How Is Immersive Technology Being Used at UC Berkeley?
At UC Berkeley, faculty members are blending teaching, learning and research with XR technologies in a few different ways, Hoffman says.
One example is happening in architecture classes in the school’s College of Environmental Design. Traditionally, students would build models of a building or a space, and their peers would gather around and critique their work. In a remote environment, this is harder to do. Architecture professor Luisa Caldas developed an XR solution that lets students to create models in virtual environments and allows their peers to truly experience them.
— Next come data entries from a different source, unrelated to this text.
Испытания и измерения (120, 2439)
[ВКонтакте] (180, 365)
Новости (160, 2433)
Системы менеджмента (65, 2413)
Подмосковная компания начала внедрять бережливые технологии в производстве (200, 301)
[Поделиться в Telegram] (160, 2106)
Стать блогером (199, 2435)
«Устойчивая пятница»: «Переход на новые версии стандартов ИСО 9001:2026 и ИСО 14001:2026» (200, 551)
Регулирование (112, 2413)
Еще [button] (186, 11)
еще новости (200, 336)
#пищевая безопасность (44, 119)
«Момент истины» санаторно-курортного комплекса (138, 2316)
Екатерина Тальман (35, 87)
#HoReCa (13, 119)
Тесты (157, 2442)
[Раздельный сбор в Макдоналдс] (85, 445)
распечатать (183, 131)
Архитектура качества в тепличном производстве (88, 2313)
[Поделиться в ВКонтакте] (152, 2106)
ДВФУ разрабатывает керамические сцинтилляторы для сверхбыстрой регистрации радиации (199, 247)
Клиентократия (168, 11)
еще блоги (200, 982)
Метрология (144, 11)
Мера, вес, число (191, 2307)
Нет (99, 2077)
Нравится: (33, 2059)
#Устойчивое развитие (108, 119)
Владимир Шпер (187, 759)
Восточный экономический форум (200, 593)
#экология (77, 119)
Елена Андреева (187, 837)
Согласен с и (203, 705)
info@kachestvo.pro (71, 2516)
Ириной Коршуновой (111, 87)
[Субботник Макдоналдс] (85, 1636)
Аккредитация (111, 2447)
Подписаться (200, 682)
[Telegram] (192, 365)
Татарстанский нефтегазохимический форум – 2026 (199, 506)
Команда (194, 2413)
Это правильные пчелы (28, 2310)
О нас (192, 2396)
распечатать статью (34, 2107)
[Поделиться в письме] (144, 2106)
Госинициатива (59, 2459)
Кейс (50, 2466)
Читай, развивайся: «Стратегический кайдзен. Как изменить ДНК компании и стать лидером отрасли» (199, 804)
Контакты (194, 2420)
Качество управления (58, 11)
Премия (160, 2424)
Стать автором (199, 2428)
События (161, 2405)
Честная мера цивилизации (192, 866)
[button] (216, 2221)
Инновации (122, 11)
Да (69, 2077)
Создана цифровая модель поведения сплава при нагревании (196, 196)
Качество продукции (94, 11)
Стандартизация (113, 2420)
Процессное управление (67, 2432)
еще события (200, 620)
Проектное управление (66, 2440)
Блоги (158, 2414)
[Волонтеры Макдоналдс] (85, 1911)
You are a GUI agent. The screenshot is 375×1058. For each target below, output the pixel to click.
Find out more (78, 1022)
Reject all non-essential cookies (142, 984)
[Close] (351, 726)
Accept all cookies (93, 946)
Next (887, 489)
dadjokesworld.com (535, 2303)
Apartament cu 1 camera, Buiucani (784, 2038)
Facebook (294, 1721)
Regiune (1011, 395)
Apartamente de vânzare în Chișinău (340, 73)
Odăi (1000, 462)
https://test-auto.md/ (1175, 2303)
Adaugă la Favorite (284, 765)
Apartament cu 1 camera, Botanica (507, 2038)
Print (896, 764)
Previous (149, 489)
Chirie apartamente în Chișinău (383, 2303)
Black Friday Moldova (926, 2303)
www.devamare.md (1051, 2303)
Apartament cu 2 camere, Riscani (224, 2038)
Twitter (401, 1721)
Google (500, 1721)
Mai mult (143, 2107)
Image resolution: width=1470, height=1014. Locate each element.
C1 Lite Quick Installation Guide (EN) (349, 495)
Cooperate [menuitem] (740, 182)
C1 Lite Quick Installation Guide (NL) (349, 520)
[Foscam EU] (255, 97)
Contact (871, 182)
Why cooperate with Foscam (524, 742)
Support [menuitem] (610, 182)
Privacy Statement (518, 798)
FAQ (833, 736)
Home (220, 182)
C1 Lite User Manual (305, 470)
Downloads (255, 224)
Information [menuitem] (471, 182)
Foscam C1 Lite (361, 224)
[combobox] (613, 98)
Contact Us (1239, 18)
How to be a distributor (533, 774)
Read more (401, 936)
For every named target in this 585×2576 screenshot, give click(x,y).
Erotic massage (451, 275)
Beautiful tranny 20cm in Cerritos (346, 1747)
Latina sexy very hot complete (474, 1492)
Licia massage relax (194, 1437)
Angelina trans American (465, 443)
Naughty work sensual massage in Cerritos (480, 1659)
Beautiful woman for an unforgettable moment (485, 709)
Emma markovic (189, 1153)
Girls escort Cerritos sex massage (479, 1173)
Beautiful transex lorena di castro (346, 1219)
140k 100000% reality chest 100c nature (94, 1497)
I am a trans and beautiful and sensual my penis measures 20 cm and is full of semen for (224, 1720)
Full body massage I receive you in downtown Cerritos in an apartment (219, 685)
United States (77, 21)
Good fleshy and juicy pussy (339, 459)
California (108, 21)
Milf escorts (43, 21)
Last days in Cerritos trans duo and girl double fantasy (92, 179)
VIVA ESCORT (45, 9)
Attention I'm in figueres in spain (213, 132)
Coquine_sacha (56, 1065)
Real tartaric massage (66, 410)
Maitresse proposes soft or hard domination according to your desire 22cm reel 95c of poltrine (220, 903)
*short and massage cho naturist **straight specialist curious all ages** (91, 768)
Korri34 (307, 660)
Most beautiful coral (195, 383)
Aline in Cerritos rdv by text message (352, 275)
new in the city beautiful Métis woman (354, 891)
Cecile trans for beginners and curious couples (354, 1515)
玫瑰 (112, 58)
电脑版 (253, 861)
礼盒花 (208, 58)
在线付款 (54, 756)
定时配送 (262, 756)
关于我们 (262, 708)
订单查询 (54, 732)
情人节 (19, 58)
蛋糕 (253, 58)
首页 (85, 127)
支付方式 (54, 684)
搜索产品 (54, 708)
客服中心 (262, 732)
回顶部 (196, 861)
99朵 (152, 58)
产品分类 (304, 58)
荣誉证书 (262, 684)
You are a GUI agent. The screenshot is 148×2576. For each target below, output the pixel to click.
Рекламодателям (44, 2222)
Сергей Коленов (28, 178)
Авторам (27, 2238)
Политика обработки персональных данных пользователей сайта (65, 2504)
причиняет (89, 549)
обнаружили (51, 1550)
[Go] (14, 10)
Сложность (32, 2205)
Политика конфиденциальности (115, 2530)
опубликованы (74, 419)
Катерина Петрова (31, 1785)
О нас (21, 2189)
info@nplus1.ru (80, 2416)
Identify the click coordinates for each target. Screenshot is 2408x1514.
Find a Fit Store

“They developed a virtual environment that right now is computer-based, but it allows people to go remotely into a virtual model of their building,” he says. “They can then navigate through the building or go into a classroom, and then they go into their design studio and they can import their 3D models that they’ve developed into the virtual classroom.”
From there, the experience is similar to an in-person experience: Students gather around and look at each other’s models, but they can also go inside the models to for a deeper discussion. The next step for this technology is to move the experience into a VR headset with the same range of tasks that exist on the computer screen.
Elsewhere at UC Berkeley, associate professor of Egyptology Rita Lucarelli is using VR technology to study hieroglyphics. Thanks to a grant awarded before the pandemic, her team built a VR experience that takes the user through an immersive tour of Egyptian burial sites.
“You start above the landscape, looking down at the different burial sites,” Hoffman says. “Then, you can descend underground to one of these burial tombs and enter a crypt where you can actually see a sarcophagus. You can use your controller to see the hieroglyphics, and if you select a section of hieroglyphics, it will bring up the English translation.”
The team is working to obtain a grant from the National Endowment for the Humanities to further develop this technology. Plans include working with a team in Egypt to create 3D models of the walls, which also are covered in hieroglyphics.